**Text provided**
* * * * * * *

# Will snow tires help?



## Johnny_Hotcakes (Oct 4, 2003)

Hey Everybody!

Kind of new here. I just ordered my first bimmer last week... 
* 2004 330 CI *​Orient Blue​Gray Leather​Premium Package​Sports Package​Xenon Lights​Heated Seats​18" Style 71 Rims​I've had a smile on my face since last week and can't wait to pick up my car sometime in late November. In the mean time I was looking for snow tires and have been getting a lot of comments from my friends and coworkers. They say that snow tires won't do anything for the 330Ci because it has too much power and that I should of bought an SUV instead. Would it be a waste of my money to buy snow tires and rims? *Note:* I live in New Jersey and must show up to work when it snows. I'm interested in hearing about other people's experience with snow tires. ​Also If they are worth it, where could I find inexpensive 17" rims for my car?​Look forward to all of your comments. ​


----------



## Bavarian (Jun 15, 2002)

Johnny_Hotcakes said:


> Hey Everybody!
> 
> Kind of new here. I just ordered my first bimmer last week...
> * 2004 330 CI *​Orient Blue​Gray Leather​Premium Package​Sports Package​Xenon Lights​Heated Seats​18" Style 71 Rims​I've had a smile on my face since last week and can't wait to pick up my car sometime in late November. In the mean time I was looking for snow tires and have been getting a lot of comments from my friends and coworkers. They say that snow tires won't do anything for the 330Ci because it has too much power and that I should of bought an SUV instead. Would it be a waste of my money to buy snow tires and rims? *Note:* I live in New Jersey and must show up to work when it snows. I'm interested in hearing about other people's experience with snow tires. ​Also If they are worth it, where could I find inexpensive 17" rims for my car?​Look forward to all of your comments. ​


I recommend Toyo SnowProx S950. I put them on my 2002 330i and when they wear out, I won't trade them in for anything but another identical set!


----------



## Nick325xiT 5spd (Dec 24, 2001)

Snow tires make a WORLD of difference. A RWD car on snows is generally better than a FWD or AWD car on all seasons, IMHO.


----------



## BarryH (Oct 13, 2003)

I lived in Hoboken and got caught out in my C36 in a light dusting of snow once. The Expedia's turned in to racing slicks. All the electronic elves in the world won't help if the tires can't bite. If you're going to drive the car in the winter, you're going to need real winter tires. And depending on where you live in NJ, the 18"s are going to get destroyed by the roads. I went through three 17" AMG wheels on the M-B at $500 a pop because the plows leave craters in the roads.


----------



## LouT (Jun 11, 2003)

* * * * * * *

Stored records:
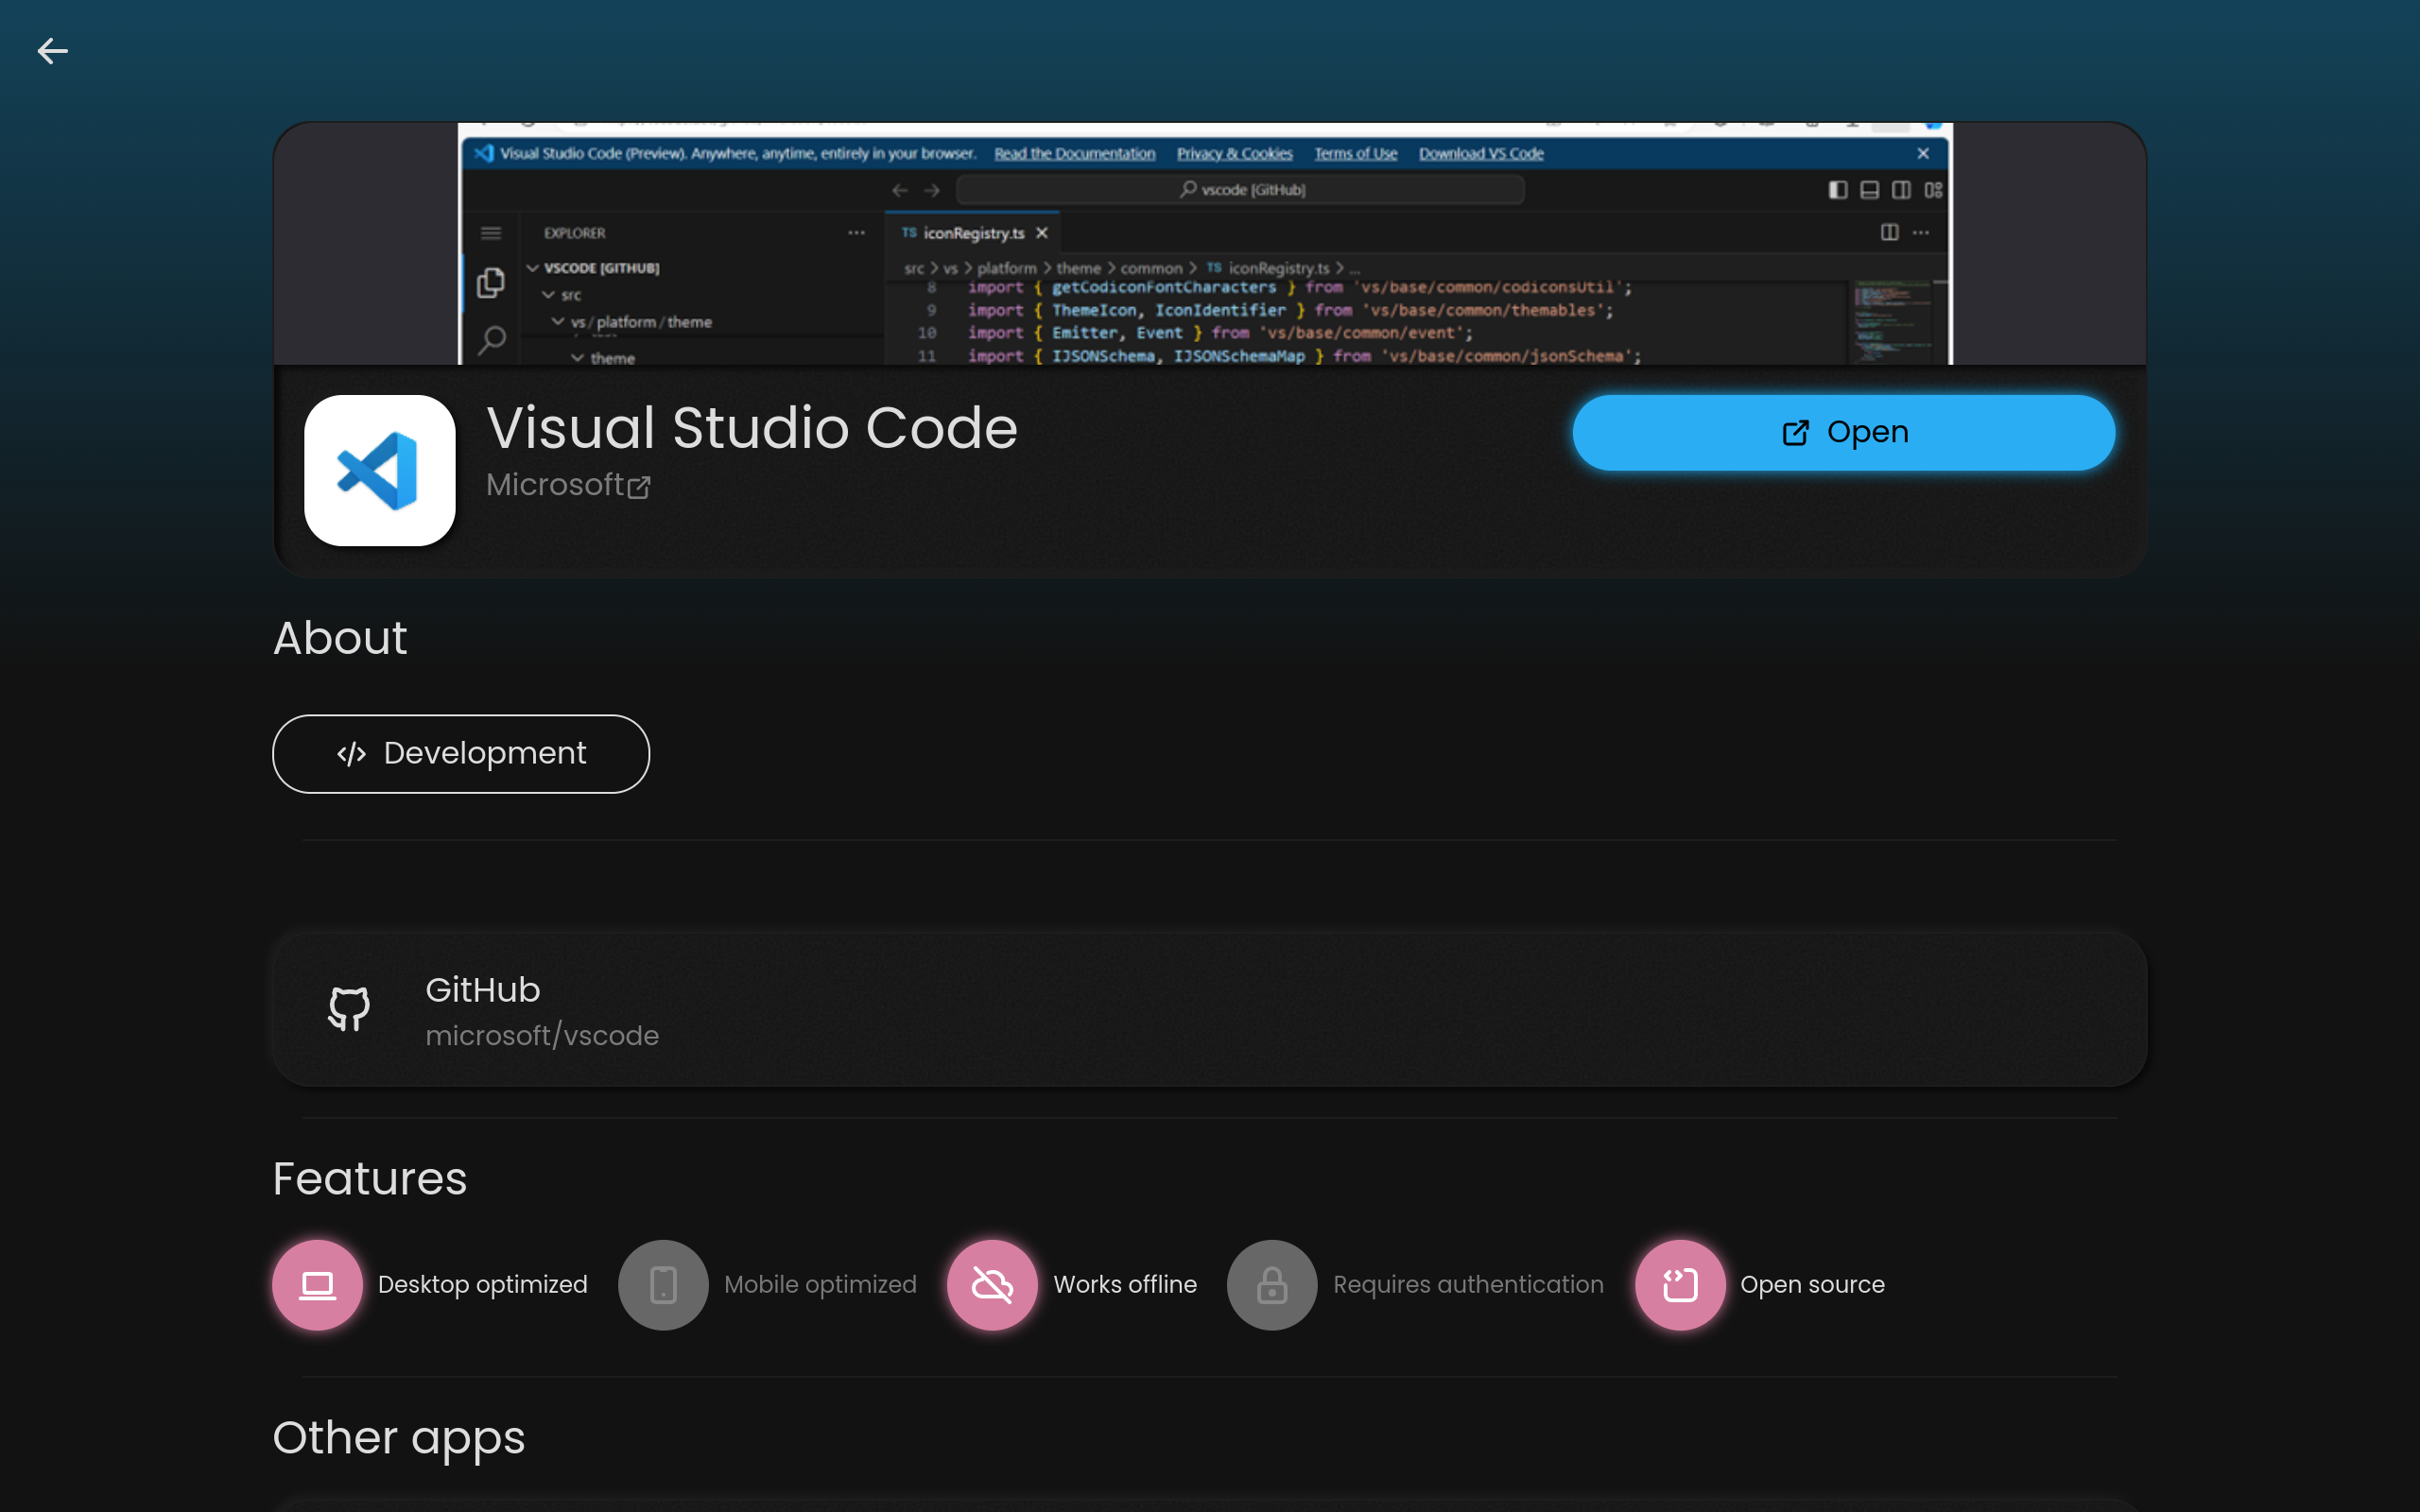Open the Microsoft publisher link
The height and width of the screenshot is (1512, 2420).
pyautogui.click(x=555, y=485)
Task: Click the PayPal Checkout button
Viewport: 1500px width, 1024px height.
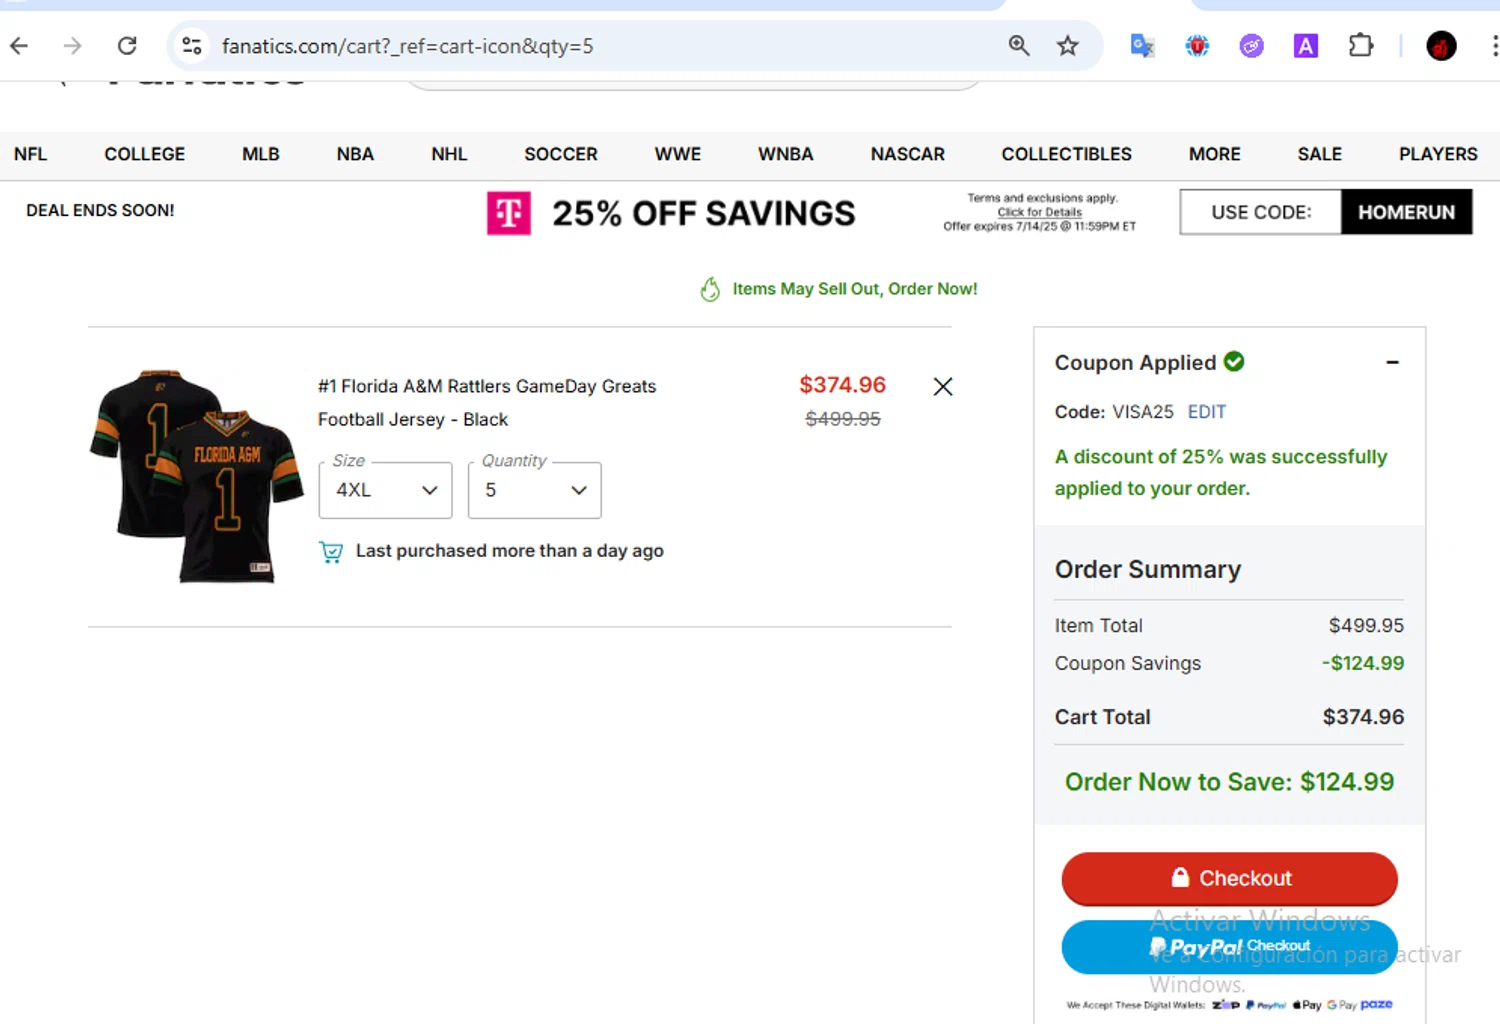Action: click(x=1229, y=946)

* * * * * * *

**Written tasks**
1: In the stored records listing, starting at the line containing "Task: Click the PayPal Checkout button" and ending at the end of the listing, edit the lines so that "Viewport" reads "Screen", with everything else kept the same. Return only those lines, without the pictures.
2: Resume the forum thread about snow tires from where it stops.

**Task results**
1:
Task: Click the PayPal Checkout button
Screen: 1500px width, 1024px height.
Action: click(x=1229, y=946)

2:
Johnny_Hotcakes said:


> I've had a smile on my face since last week and can't wait to pick up my car sometime in late November. In the mean time I was looking for snow tires and have been getting a lot of comments from my friends and coworkers. They say that snow tires won't do anything for the 330Ci because it has too much power and that I should of bought an SUV instead. Would it be a waste of my money to buy snow tires and rims? *Note:* I live in New Jersey and must show up to work when it snows. I'm interested in hearing about other people's experience with snow tires. [/left]Also If they are worth it, where could I find inexpensive 17" rims for my car?​Look forward to all of your comments. ​


Tire Rack has a number of wheel and tire packages. Sage advice from others who know more than I do say pick the narrowest tire possible for the best traction in snow. The Ital Type 5 wheels are the only 16" wheels that will fit the 330i (according to Tire Rack). I have Bridgestone LM22's mounted on mine; not only are they good snow but also quite a bit better in rain than the stock tires.


----------



## racerdave (Sep 15, 2003)

I also seem to remember reading a Car and Driver editorial by Chubby Wubby (the Editor) where he said he had a Audi TT AWD with "summer" tires on it. It was useless and despite the AWD, I think he got stuck. Change to snows and all of a sudden he has a WRC car.

Snow tires are awesome in the snow. Your confidence and ability to control your car will be greatly enhanced. Mind you, you shouldn't get overconfident. But drive prudently in the snow and you will be amazed how much better they are than summer or all-season tires.

One of the cars I've had the most fun in the snow was a 84 Mazda RX-7 with an LSD and Hakkaapeliita's. (Nokian snow tires, which are Finnish, and amazing) That car was so much fun in the snow it was ridiculous. Braked well, turned well and also had a reasonable amount of forward traction... plus you could alter the cornering attitude of the car at will by just squeezing the gas.

But if you'd have put that thing on summer tires, it'd have been totally useless in the snow.

It's all about the tires.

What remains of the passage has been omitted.